Detalhes do problema -
Por favor, escreva de novo tudo desde a linha que contém "The width and height of the screenshot is (900, 581)." até a linha que contém "will tap(94, 484).", trocando "hamburger navigation menu" por "side navigation menu" e deixando o resto inalterado.

(Itens da coleção)
================
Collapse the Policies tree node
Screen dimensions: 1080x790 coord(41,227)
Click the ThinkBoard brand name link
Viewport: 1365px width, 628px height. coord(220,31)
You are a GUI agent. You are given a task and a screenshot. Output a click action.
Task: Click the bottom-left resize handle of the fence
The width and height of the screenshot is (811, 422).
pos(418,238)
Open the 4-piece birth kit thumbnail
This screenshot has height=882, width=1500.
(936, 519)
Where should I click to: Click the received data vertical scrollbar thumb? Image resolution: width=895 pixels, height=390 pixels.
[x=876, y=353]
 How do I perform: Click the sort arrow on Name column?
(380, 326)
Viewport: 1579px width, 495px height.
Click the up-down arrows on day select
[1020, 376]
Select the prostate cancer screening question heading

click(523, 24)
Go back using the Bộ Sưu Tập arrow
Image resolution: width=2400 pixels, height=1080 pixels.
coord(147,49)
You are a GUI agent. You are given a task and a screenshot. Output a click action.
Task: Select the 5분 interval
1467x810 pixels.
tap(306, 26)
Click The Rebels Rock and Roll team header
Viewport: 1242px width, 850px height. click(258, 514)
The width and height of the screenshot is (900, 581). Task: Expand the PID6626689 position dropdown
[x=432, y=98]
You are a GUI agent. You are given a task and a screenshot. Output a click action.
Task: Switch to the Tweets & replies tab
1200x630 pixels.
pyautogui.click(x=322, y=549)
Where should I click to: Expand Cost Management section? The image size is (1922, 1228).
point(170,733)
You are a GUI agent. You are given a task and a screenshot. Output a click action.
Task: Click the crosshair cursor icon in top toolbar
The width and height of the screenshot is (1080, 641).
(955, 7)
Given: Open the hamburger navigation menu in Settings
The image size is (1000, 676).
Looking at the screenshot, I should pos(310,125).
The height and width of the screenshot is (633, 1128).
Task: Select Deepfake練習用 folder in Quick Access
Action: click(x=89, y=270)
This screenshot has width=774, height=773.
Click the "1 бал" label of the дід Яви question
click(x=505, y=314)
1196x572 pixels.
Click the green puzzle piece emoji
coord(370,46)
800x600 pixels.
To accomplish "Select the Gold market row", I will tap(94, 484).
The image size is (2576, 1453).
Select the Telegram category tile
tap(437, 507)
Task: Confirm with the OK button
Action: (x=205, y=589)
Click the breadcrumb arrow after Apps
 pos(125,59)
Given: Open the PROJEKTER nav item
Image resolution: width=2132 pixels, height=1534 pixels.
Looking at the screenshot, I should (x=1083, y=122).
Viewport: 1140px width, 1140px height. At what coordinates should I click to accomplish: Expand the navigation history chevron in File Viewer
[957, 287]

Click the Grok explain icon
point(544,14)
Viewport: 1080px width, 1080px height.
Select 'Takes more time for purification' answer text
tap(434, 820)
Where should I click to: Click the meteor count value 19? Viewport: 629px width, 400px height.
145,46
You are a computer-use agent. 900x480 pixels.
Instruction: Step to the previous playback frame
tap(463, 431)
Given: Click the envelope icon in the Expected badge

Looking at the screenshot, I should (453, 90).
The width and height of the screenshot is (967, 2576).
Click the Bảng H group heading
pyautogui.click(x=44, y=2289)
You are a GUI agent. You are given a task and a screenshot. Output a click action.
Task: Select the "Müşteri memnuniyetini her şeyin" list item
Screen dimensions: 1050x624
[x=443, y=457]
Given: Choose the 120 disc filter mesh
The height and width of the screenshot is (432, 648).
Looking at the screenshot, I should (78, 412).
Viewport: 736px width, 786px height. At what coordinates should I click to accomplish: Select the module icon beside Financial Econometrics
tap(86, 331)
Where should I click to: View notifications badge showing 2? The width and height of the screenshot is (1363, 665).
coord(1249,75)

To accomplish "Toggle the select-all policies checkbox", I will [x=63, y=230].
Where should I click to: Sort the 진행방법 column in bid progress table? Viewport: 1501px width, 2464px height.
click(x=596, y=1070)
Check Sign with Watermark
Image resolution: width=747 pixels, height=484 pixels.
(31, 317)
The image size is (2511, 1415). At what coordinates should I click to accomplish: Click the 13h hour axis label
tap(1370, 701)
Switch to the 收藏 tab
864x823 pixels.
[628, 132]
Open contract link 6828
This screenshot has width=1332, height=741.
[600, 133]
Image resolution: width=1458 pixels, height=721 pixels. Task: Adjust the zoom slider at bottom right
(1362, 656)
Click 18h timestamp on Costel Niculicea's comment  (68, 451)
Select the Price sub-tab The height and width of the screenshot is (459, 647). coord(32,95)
================
Resposta do problema -
The width and height of the screenshot is (900, 581). Task: Expand the PID6626689 position dropdown
[x=432, y=98]
You are a GUI agent. You are given a task and a screenshot. Output a click action.
Task: Switch to the Tweets & replies tab
1200x630 pixels.
pyautogui.click(x=322, y=549)
Where should I click to: Expand Cost Management section? The image size is (1922, 1228).
point(170,733)
You are a GUI agent. You are given a task and a screenshot. Output a click action.
Task: Click the crosshair cursor icon in top toolbar
The width and height of the screenshot is (1080, 641).
(955, 7)
Given: Open the side navigation menu in Settings
The image size is (1000, 676).
Looking at the screenshot, I should pos(310,125).
The height and width of the screenshot is (633, 1128).
Task: Select Deepfake練習用 folder in Quick Access
Action: click(x=89, y=270)
This screenshot has width=774, height=773.
Click the "1 бал" label of the дід Яви question
click(x=505, y=314)
1196x572 pixels.
Click the green puzzle piece emoji
coord(370,46)
800x600 pixels.
To accomplish "Select the Gold market row", I will tap(94, 484).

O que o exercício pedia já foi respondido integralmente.